Bible Reading for Today: Luke 16
Lunch Break Study
Luke 7:36-50 (NIV): One of the Pharisees asked him to eat with him, and he went into the Pharisee’s house and reclined at the table. 37 And behold, a woman of the city, who was a sinner, when she learned that he was reclining at table in the Pharisee’s house, brought an alabaster flask of ointment, 38 and standing behind him at his feet, weeping, she began to wet his feet with her tears and wiped them with the hair of her head and kissed his feet and anointed them with the ointment. 39 Now when the Pharisee who had invited him saw this, he said to himself, “If this man were a prophet, he would have known who and what sort of woman this is who is touching him, for she is a sinner.” 40 And Jesus answering said to him, “Simon, I have something to say to you.” And he answered, “Say it, Teacher.”

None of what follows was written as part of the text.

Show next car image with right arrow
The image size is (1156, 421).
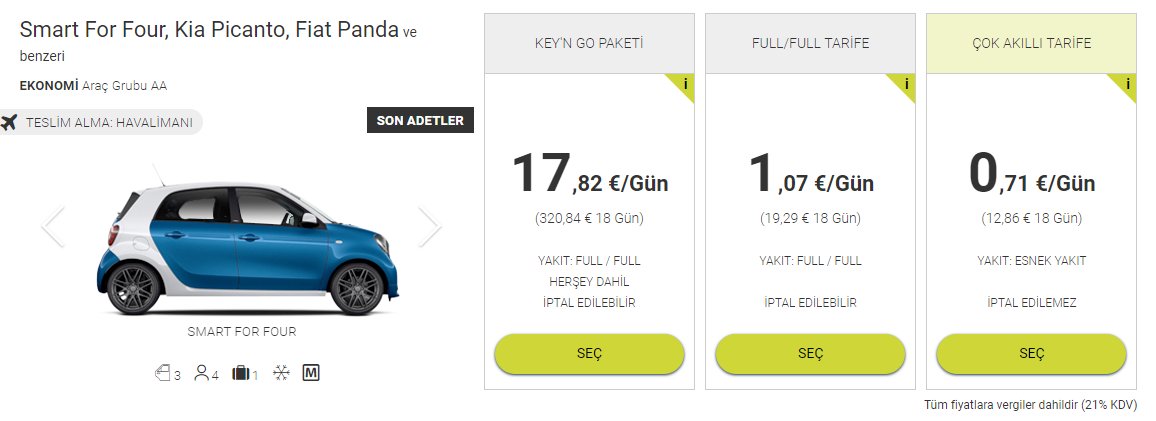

41 “A certain moneylender had two debtors. One owed five hundred denarii, and the other fifty. 42 When they could not pay, he cancelled the debt of both. Now which of them will love him more?” 43 Simon answered, “The one, I suppose, for whom he cancelled the larger debt.” And he said to him, “You have judged rightly.” 44 Then turning toward the woman he said to Simon, “Do you see this woman? I entered your house; you gave me no water for my feet, but she has wet my feet with her tears and wiped them with her hair. 45 You gave me no kiss, but from the time I came in she has not ceased to kiss my feet. 46 You did not anoint my head with oil, but she has anointed my feet with ointment. 47 Therefore I tell you, her sins, which are many, are forgiven—for she loved much. But he who is forgiven little, loves little.” 48 And he said to her, “Your sins are forgiven.” 49 Then those who were at table with him began to say among themselves, “Who is this, who even forgives sins?” 50 And he said to the woman, “Your faith has saved you; go in peace.”
Questions to Consider:
- Is this account the same as the one from this morning? How are they similar? How are they different?
- Why did Simon really invite Jesus for dinner?
- Who has the greater sin in this story?
- Although the two stories are similar in many ways, it is clear that these are two completely different events based on their setting and others who are involved. Therefore, we can assume that Jesus moved two individual women to pour out oil over his feet in an act of worship and love.
- As the story unfolds, it is evident that the only intention that Simon the Pharisee had was to entrap Jesus. By withholding the common cultural courtesies, Simon revealed his open disdain for Jesus.
- I really enjoy the way John Ortberg summarizes the end of Jesus’ dinner with Simon, the Pharisee. He writes:
There is great sin defiling this room. But it is not the sin that Simon thinks. It is the sin of
Lips that won’t kiss
Knees that won’t bend
Eyes that will not weep
Hands that will not serve
Perfume that will never leave the jar
It is a sin of a heart that will not break,
A life that will not change,
And a soul that will not love.
Have you spent some time today in intimate communion with God? Are you listening for His voice? What if anything did He say? Take time to write down your thoughts and to respond to Him in worship.